Without really realizing it, The Race becomes its own little world. The 35 people you travel around the world with becomes your family, and like families do, you get in a swing of things that become every day norms. You don’t realize how comfortable you’ve gotten in your own little world, forgetting about the real world back home until someone from the outside comes knocking on the door, wanting to step into what you’ve been experiencing the past 7 months. That’s what I realized when I heard the words “the parents are here” about 2 weeks ago. We had been in Nicaragua all of 18 hours after over 2 days of traveling and all the sudden my parents were waiting for me outside of our hostel. If I’m being 100% honest, I had a mini panic attack. Me and 2 squadmates (I won’t name names in case you parents are reading this….sorry Mom and Dad!) actually decided to take a minute (we timed it) to calm down before going out to greet our parents. Don’t get me wrong, it was a great week serving alongside my parents and getting to know my new family’s parents, but letting them into our world was hard. I didn’t really know why it was so overwhelming until the day came that I had to say goodbye to my 5 best friends on the squad for a long 2 and a half months as well as say goodbye to my parents who I’d see again in a short 2 and a half months.

You see the parents brought a little piece of home with them, and with that little piece of home came the realization that actually being home was coming very soon. You’d think after 7 months of sleeping pads, twin mattresses on the floor, bunk beds with plastic over them, and lumpy hostel beds I’d be begging for my comfy queen sized bed and Tempur Pedic pillow. In fact, I would love to sleep in my own bed with my really great pillow, but when I picture myself there in my room, I can’t help thinking about how none of my new family will be sleeping next to me or in the next room. I can’t help thinking about how many miles will be between me and the people that I spent the last 9 months laughing and crying and learning and growing and breaking down and building up with. I can’t help thinking about how being in my bed means that all of this has come to an end.

Since saying goodbye to my parents and squad a little over a week ago, I’ve thought a lot about going home. And I’m torn between dreading it and yearning for it. I’m scared as hell for all of this to be over. I’m scared to go home to everything being the same way it was when I left nearly 7 months ago. I’m not the same. How do I go back to the place I couldn’t wait to get out of when it hasn’t changed with me? How do I go back to the place that I felt was sucking the life out of me after experiencing true life around the world? They say stay present, but how can I stay present when I know what’s coming has the ability to break me? I’m different, but what if home takes that from me? And yet, I’m counting down the days. I’m so excited for my next race to start. I can’t wait to see what home holds and what’s to come after home. I can’t help feeling exhausted from the past 7 months. I can’t help wishing I was with everyone who isn’t here. I can’t help dreaming about all that the future holds.

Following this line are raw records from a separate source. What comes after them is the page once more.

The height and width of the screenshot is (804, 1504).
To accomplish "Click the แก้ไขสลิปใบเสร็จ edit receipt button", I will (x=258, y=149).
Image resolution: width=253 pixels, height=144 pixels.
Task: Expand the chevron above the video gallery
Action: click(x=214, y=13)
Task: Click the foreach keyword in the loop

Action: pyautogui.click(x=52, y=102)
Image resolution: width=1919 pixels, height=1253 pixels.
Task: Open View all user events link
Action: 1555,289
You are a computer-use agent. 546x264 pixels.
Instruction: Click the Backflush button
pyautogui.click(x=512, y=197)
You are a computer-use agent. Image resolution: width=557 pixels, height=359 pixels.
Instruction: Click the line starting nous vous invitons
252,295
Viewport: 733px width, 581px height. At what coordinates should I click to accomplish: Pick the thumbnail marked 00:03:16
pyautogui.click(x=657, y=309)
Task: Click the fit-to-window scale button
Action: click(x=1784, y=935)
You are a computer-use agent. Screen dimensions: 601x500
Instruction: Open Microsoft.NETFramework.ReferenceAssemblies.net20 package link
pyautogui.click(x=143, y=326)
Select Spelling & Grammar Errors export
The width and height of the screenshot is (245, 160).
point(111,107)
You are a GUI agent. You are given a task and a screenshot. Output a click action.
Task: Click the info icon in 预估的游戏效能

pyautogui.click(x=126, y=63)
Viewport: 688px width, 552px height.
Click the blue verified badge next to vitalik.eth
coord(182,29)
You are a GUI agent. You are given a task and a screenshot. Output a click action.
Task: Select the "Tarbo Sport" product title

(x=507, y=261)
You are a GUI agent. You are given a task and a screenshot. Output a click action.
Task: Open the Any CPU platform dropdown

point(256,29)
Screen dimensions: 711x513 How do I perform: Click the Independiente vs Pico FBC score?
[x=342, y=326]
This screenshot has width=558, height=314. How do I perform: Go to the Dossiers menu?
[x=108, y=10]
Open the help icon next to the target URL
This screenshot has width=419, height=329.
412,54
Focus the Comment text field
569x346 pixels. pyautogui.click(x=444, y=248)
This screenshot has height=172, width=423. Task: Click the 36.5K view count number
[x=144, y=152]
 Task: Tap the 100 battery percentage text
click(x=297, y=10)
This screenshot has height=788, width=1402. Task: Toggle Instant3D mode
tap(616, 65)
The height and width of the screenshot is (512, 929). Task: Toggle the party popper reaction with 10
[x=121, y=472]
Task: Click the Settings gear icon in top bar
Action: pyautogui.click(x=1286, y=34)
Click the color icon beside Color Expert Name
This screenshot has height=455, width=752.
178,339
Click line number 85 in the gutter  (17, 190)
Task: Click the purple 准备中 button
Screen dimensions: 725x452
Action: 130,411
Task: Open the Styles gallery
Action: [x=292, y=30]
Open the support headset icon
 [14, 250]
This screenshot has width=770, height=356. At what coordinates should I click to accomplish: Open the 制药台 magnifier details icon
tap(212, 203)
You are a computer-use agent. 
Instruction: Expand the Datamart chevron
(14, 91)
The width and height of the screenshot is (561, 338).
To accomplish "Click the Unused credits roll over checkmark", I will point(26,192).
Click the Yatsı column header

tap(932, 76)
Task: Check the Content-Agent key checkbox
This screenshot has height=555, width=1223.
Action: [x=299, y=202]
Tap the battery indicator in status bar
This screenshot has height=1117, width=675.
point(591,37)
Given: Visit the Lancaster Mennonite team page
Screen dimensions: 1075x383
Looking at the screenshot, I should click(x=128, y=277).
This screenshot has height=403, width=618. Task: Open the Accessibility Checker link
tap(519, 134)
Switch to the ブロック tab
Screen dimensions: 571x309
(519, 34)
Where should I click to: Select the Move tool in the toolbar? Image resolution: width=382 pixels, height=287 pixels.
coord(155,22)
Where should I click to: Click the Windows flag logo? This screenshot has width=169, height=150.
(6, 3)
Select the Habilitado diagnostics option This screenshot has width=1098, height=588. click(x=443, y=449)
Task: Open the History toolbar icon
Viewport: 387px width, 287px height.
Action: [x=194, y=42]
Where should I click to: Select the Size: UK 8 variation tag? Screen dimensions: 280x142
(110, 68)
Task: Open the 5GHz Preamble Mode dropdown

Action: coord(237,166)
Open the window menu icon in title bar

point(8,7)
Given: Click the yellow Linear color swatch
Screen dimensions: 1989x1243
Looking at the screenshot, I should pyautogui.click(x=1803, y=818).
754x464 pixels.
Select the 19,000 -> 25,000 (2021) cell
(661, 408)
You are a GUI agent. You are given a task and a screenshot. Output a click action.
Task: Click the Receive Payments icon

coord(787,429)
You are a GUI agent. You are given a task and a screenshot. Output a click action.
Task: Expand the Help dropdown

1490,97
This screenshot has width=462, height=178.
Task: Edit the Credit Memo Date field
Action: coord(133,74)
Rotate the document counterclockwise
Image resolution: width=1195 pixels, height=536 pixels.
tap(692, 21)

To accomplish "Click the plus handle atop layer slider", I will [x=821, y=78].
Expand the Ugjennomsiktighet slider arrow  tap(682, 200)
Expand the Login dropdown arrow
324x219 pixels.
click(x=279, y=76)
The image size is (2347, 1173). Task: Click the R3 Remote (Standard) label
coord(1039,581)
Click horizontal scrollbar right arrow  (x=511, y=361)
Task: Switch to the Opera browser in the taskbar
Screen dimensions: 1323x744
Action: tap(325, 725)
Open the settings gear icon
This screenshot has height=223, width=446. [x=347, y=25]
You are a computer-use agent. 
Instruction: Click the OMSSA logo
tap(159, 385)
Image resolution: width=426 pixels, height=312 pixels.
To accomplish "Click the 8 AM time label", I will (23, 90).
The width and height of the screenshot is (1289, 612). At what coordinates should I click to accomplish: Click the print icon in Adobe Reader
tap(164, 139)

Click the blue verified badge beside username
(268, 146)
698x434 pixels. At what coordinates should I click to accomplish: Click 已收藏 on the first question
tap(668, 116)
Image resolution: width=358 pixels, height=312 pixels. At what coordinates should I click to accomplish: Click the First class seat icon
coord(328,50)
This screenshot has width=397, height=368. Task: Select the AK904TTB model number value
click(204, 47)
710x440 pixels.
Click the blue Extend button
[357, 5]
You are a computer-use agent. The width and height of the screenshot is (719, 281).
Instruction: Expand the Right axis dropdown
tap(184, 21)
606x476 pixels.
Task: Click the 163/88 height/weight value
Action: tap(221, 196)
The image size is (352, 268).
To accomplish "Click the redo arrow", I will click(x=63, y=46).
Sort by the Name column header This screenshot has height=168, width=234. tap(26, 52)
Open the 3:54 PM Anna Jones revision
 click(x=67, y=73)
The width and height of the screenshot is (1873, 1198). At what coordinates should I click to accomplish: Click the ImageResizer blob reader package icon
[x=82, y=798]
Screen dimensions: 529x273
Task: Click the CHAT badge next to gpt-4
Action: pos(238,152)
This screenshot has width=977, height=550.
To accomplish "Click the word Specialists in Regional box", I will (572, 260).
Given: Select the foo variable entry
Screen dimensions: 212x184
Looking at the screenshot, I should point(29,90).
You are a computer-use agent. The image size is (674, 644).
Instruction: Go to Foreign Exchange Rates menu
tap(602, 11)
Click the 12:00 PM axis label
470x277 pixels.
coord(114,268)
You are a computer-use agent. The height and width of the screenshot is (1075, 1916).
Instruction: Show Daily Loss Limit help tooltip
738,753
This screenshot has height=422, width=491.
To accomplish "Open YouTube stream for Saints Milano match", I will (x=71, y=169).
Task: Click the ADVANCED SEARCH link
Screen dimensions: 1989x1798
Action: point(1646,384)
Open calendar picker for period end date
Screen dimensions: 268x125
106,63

I’ve wrestled with these conflicting feelings about going home for the past week and it’s been nothing less of exhausting. But I’m done worrying about how I’m going to say my final goodbyes to my squad and obsessing over what the plane ride from Houston to Kansas City is going to be like without any of the people I traveled with the past 9 months on it. What I’ve realized is that the Lord is asking me to trust Him about going home the same way He asked me to trust Him a year ago when I sent in my application for The World Race Gap Year. It was about this time last year I started thinking about how I was going to say goodbye to my family and friends and get on a plane to the other side of the world by myself. What I’ve learned is that I wasn’t alone 7 months ago when I boarded that plane to the Philippines. Like He always is, the Lord was by my side, and like He always does, the Lord provided a family and friends for me to go on this journey with. So now He’s asking me to trust that He will be my side on that domestic flight and that He will continue to provide the family and friends I need for the next part of my journey. I would be lying if I said that I was at complete peace with going home in 2 months because the Lord told me to trust Him and everything will be alright. It’s still scary. But I can trust Him, so I will.

Until the time comes to board that final flight, I’m going to enjoy every last second of this crazy adventure. And I’m going to hold onto the promise that the Lord is trustworthy.